Lots of parents have similar questions about their children's sports injuries. Most questions are centered on how they can prevent injuries and secondarily, what to do if their child gets hurt. Here are the top nine frequently asked questions and some simple answers.
  • 1. How can sports injuries be prevented?
    • Many sports injuries are caused by stress from overuse and from the strains or inflammation around tendon insertions. A few tips to help avoid injuries include:
    • An athlete should have good nutrition and hydration prior to a practice or a game
    • An athlete should be well rested and alert.
    • Most importantly, the athlete should have good pre-season/pre-game training that includes stretching and flexibility skills, strengthening skills for the entire body, balance and coordination skills, plyometric skills and agility skills.
  • 2. How many hours a week should young athletes train?
    • This answer is age and sport specific. The greater the intensity of the sport on the muscle and joints, the more rest is needed. Here is a general guideline:
      • 3-4 years old: 30-45 minutes, two times a week (including games)
      • 5-7 years old: 45-60 minutes, two to three times a week (including games)
      • 8-12 years old: one to two hours, three times a week (including games)
      • 13-18 years old: one and a half to two hours, four to five times a week (including games)
      • Remember that participating in different sports, instead of the same sport year round, will decrease the risk of overuse injuries. It is recommended to vary practices and strength programs to rotate the different muscles throughout the week. In other words, don't just run all the time. Mix in weights, jumping and stretching.
  • 3. What can I do after an injury to decrease the severity of the injury?
    • P-R-I-C-E - Protect, Rest, Ice, Compression, Elevate.
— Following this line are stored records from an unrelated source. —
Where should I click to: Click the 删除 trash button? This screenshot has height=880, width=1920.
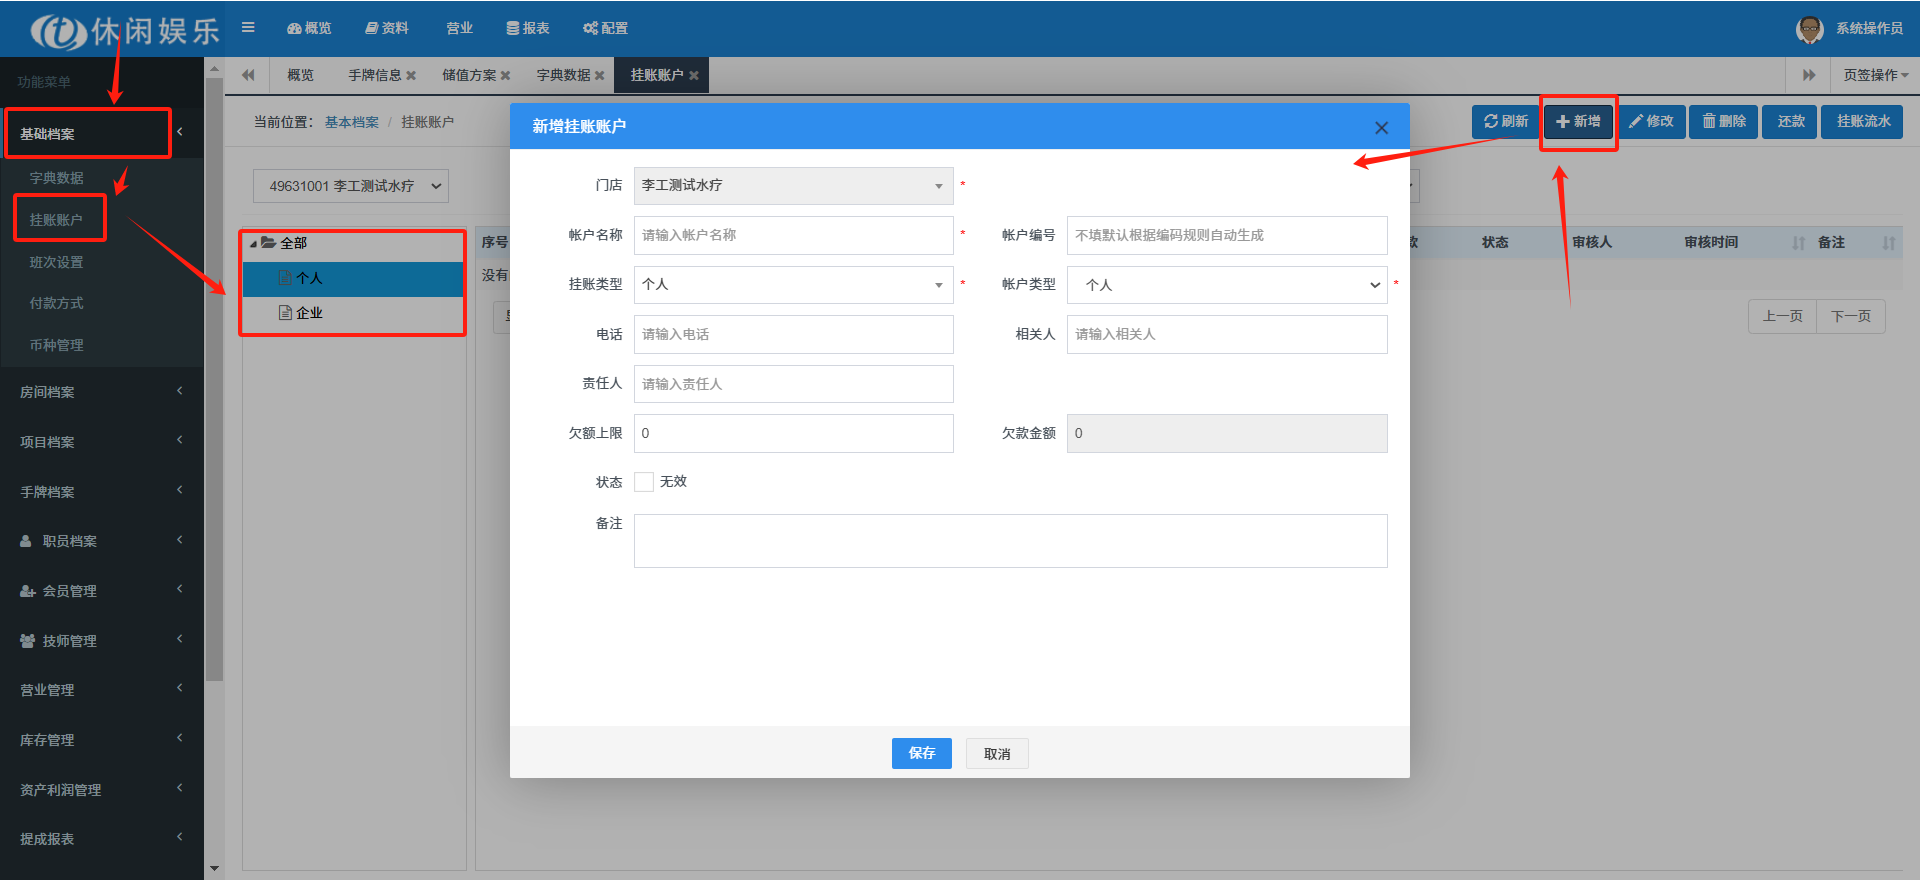[x=1724, y=121]
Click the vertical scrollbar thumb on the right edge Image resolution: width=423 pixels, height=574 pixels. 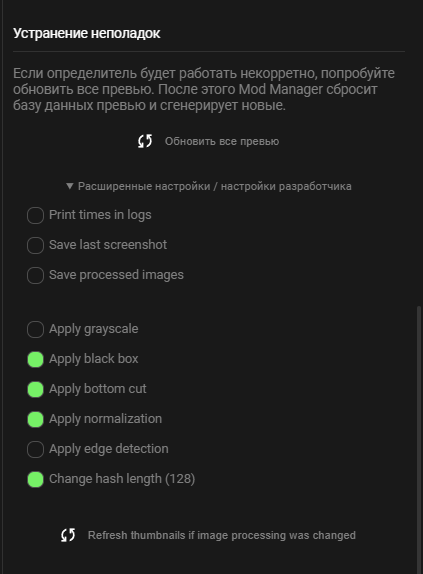click(419, 440)
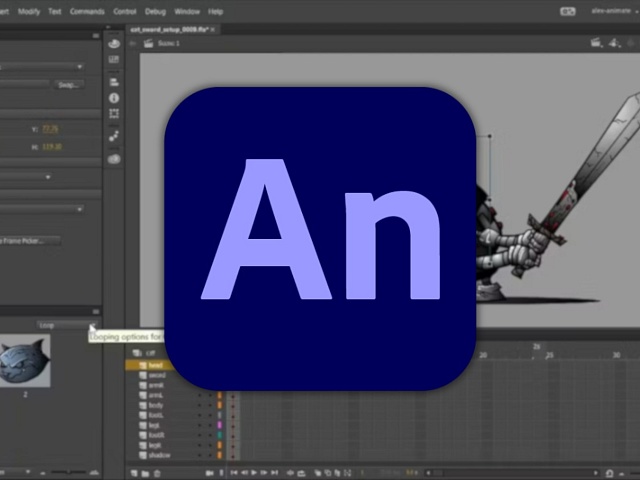Expand the top properties panel dropdown
Viewport: 640px width, 480px height.
click(x=80, y=67)
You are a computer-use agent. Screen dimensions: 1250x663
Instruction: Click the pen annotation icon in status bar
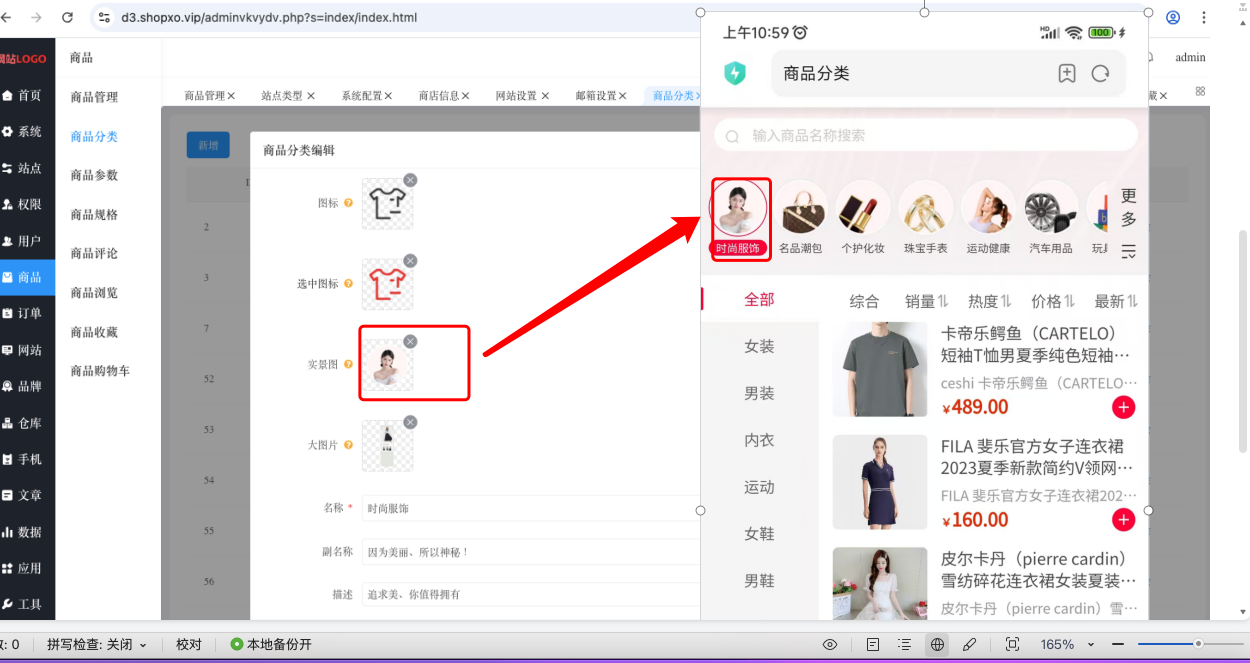point(969,644)
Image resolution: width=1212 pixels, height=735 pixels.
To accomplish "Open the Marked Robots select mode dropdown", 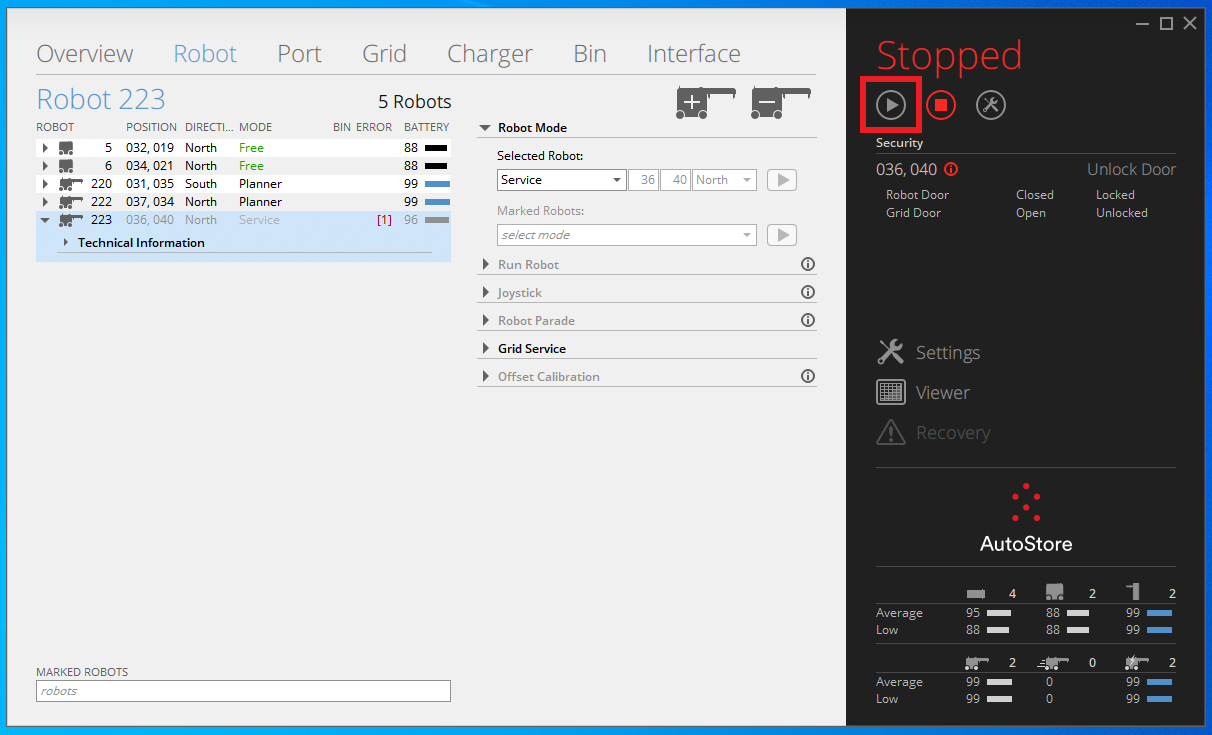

    • The best thing to do after an injury occurs is to ice the injured area 15-20 minutes with elevation and compression. Repeat 15-20 minutes of ice every hour to the injured area. Keep the area protected, elevated and use compression in between icings. This should be continued every hour while awake for 48-72 hours.
  • 4. What can I do for my child who is in pain?
    • Ice like described. OTC pain medication like ibuprofen or Tylenol (if not allergic) 10mg/kg of nody weight.
  • 5. When do I apply ice to an injury? When do I apply heat to an injury?
    • Ice: Ice is applied for the first 48-72 injuries. Use ice when there is swelling or as prevention after a workout or game. It is never recommended to use ice before practice or a game. The numbness from the ice may cause the athlete to injure themselves more.
    • Heat: Heat is beneficial pre-practice or pre-game to an area that is stiff, as this will warm-up the muscles decreasing the risk of muscle strains. Heat is also beneficial when an athlete has dull/achy pain. Never use heat when swelling is present.
  • 6. How long should my child rest before returning to activities?
    • Your child should rest from physical activity until he/she is able to demonstrate pain-free activity. The athlete should be able to walk and run without a limp or pain. There should be no physical evidence of a functional deficit while the athlete is participating in their sport.
  • 7. What is the role of bracing or taping an injured area?
    • An injured area should be protected when there is an unstable joint that needs proprioceptive (body awareness) input and stability. Bracing is a better option than taping, as taping often becomes ineffective after 5-10 minutes of vigorous activity. It is not recommended to brace a joint that has not been previously injured. The brace can "take over" the role of the supporting muscles and in return, the muscles become weaker allowing the joint to be at higher risk of injury. If an athlete is in need of some form of bracing, it is recommended to do a strength-training program to the area to wean off of the brace.
  • 8. Under what conditions should an athlete seek medical attention for an injury?
    • It is never wrong to seek medical advice for your child's injury. Immediate medical attention is needed when the athlete has:
      • Inability to bear weight on the inured area after 30 minutes of ice and rest
      • Obvious deformity of the joint (fracture, dislocation)
      • Persistent swelling or pain
      • Inability to return to sport or physical activity without pain
      • Repetitive injury to the same location
  • 9. How do I know if my child needs orthotics?
    • Children benefit from orthotics when they have a significant underlying congenital foot problem like really flat feet or extremely high arches; AND this foot deformity is causing repetitive injuries. Repetitive stress injuries are often caused by faulty biomechanics and can be controlled with functional foot orthotics. You want to discuss orthotic therapy with your physician if your child seems to be getting injured over and over. Other reasons for your child to need orthotics are kinetic chain disorders. This means that their foot type is causing stress injuries in other parts of their body; like their knees, hips or lower back. Orthotics are often prescribed to "perform a tire realignment" on a child's foot to decrease stress in other parts of their body. The best way to determine the need for an orthotic is a comprehensive biomechanical exam at your podiatrist.

These are the top 9 questions parents ask about their child's sports injuries. Hope they help keep your kids safe and enjoying all their sports!